Assignment - Use the entries below and reproduce exactly the lines from the one containing "This screenshot has height=591, width=674." down to the one containing "You are a computer-use agent. The width", both of them included.

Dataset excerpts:
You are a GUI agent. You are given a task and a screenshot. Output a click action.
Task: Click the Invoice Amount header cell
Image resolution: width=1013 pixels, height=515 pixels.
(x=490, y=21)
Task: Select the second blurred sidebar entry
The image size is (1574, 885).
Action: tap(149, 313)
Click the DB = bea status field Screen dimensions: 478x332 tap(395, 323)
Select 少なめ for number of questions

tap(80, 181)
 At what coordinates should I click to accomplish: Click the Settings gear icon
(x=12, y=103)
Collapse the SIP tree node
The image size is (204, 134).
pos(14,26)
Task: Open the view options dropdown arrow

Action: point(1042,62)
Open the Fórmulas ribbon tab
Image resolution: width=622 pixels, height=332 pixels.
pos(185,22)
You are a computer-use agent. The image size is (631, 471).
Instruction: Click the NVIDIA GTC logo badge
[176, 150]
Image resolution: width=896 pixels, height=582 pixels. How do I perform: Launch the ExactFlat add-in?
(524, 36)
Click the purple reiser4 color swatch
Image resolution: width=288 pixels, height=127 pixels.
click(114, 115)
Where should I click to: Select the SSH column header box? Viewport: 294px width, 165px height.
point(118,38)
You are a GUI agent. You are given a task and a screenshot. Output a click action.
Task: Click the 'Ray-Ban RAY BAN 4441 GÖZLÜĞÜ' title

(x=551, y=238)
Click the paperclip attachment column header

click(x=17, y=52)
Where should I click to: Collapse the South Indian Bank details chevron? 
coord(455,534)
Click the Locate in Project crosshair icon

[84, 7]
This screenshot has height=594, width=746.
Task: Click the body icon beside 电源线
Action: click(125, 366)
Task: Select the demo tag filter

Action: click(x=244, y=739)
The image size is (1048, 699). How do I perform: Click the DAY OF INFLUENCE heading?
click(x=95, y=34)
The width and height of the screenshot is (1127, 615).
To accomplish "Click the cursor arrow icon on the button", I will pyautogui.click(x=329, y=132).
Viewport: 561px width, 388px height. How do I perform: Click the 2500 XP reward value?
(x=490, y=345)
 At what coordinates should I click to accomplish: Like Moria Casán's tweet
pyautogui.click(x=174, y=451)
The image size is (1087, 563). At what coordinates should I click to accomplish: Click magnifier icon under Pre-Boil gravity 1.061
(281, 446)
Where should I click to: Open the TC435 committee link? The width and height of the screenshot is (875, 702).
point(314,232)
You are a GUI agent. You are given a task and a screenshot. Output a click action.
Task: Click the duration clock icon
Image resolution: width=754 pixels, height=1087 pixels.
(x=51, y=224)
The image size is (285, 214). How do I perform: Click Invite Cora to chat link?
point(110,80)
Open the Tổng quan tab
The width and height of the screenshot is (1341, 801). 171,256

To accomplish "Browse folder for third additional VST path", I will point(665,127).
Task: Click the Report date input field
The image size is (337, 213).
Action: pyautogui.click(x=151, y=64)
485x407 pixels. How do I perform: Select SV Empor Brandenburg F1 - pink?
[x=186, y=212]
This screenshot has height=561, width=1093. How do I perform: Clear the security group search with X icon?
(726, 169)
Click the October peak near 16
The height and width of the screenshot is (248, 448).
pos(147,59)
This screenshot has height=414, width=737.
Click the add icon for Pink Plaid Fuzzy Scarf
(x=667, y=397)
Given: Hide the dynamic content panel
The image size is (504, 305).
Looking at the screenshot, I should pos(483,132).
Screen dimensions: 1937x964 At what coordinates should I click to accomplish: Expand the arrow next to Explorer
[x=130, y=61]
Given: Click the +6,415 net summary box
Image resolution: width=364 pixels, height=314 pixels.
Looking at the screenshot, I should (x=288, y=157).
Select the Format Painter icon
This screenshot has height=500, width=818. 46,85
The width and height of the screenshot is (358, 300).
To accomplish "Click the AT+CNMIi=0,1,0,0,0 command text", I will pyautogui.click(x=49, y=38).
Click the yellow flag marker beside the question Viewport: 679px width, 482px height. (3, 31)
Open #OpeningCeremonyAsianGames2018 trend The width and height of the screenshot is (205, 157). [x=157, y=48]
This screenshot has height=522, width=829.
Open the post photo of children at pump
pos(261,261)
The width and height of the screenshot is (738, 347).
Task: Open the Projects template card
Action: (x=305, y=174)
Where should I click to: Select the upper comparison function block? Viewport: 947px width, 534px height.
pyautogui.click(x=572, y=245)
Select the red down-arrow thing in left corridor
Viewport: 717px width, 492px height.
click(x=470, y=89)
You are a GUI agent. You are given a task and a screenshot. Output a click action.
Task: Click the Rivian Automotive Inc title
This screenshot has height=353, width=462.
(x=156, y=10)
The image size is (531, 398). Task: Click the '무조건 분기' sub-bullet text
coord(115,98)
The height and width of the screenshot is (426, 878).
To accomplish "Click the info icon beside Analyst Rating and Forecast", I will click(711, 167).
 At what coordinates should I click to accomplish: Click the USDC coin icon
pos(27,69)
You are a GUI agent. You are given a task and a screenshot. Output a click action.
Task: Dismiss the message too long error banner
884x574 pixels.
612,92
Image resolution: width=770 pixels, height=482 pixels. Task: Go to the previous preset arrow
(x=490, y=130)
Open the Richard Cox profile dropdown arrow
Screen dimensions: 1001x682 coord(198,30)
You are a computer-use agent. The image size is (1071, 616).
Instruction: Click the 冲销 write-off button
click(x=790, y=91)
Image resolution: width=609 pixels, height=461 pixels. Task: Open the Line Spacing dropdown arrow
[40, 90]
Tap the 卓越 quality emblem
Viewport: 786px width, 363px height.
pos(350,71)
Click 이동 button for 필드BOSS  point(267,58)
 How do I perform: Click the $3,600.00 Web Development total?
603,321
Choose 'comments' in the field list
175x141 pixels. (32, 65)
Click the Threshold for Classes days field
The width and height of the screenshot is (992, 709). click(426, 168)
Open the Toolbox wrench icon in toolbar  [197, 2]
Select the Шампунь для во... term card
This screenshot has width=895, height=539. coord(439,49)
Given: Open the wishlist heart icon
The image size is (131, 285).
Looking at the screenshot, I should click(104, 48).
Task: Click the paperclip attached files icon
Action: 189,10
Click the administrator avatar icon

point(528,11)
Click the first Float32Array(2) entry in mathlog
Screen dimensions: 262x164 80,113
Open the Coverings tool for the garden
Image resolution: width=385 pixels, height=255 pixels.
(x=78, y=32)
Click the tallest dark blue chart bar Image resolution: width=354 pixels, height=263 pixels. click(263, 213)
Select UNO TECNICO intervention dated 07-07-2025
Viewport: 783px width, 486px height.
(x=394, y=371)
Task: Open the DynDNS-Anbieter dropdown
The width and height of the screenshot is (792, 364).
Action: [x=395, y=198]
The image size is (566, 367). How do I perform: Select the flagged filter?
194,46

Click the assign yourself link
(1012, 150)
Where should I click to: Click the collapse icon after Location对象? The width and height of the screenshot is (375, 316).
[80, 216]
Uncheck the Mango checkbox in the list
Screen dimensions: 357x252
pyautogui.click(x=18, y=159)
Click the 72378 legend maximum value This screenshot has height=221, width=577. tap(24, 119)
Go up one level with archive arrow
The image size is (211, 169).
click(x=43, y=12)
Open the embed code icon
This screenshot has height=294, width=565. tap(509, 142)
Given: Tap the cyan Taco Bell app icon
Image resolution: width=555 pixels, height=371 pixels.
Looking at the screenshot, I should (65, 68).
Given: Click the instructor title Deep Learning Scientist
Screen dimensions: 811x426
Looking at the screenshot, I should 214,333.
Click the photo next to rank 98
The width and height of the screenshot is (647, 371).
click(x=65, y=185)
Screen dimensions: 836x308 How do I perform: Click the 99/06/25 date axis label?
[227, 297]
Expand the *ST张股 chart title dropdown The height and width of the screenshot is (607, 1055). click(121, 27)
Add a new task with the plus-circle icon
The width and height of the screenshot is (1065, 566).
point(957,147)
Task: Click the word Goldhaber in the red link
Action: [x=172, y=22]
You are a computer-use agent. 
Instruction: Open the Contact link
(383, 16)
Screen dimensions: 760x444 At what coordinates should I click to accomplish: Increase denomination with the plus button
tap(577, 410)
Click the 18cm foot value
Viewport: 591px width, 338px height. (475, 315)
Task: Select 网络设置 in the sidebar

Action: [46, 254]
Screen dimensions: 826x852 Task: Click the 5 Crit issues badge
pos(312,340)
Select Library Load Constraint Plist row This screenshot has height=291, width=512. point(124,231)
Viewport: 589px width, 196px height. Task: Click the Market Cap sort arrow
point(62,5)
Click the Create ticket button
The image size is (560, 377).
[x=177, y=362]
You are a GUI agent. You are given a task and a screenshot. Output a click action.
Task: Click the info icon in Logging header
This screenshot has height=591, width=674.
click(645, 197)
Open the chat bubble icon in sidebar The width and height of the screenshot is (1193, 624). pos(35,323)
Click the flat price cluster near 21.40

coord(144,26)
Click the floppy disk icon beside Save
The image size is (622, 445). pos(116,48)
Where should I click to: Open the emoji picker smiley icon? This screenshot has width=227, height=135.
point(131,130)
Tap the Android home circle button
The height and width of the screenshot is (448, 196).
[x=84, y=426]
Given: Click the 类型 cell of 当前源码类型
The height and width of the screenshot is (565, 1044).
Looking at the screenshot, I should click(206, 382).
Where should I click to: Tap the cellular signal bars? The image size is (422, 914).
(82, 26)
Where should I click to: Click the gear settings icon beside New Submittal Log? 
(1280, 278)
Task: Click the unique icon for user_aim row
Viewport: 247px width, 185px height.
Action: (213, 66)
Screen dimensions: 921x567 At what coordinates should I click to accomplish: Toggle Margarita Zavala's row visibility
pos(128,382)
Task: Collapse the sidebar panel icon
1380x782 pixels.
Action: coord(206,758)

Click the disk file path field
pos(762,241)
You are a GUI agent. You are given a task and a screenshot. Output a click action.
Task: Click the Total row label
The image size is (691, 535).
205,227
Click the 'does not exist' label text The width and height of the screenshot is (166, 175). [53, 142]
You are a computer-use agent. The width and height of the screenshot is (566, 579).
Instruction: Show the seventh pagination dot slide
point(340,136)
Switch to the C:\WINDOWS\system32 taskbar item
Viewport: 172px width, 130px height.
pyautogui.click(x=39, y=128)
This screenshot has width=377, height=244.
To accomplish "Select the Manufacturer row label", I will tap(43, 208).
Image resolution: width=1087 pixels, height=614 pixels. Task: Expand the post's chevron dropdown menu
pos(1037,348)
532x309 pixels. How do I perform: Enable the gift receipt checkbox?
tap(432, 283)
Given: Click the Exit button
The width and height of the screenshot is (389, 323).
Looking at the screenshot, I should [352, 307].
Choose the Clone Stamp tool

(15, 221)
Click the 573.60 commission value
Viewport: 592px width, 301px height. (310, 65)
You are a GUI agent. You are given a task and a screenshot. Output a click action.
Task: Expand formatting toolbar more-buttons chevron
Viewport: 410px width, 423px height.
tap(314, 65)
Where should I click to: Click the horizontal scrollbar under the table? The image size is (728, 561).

Exercise answer -
This screenshot has height=591, width=674.
click(645, 197)
Open the chat bubble icon in sidebar The width and height of the screenshot is (1193, 624). pos(35,323)
Click the flat price cluster near 21.40

coord(144,26)
Click the floppy disk icon beside Save
The image size is (622, 445). pos(116,48)
Where should I click to: Open the emoji picker smiley icon? This screenshot has width=227, height=135.
point(131,130)
Tap the Android home circle button
The height and width of the screenshot is (448, 196).
[x=84, y=426]
Given: Click the 类型 cell of 当前源码类型
The height and width of the screenshot is (565, 1044).
Looking at the screenshot, I should click(206, 382).
Where should I click to: Tap the cellular signal bars? The image size is (422, 914).
(82, 26)
Where should I click to: Click the gear settings icon beside New Submittal Log? 
(1280, 278)
Task: Click the unique icon for user_aim row
Viewport: 247px width, 185px height.
Action: (213, 66)
Screen dimensions: 921x567 At what coordinates should I click to accomplish: Toggle Margarita Zavala's row visibility
pos(128,382)
Task: Collapse the sidebar panel icon
1380x782 pixels.
Action: coord(206,758)

Click the disk file path field
pos(762,241)
You are a GUI agent. You are given a task and a screenshot. Output a click action.
Task: Click the Total row label
The image size is (691, 535).
205,227
Click the 'does not exist' label text The width and height of the screenshot is (166, 175). [53, 142]
You are a computer-use agent. The width and height of the screenshot is (566, 579).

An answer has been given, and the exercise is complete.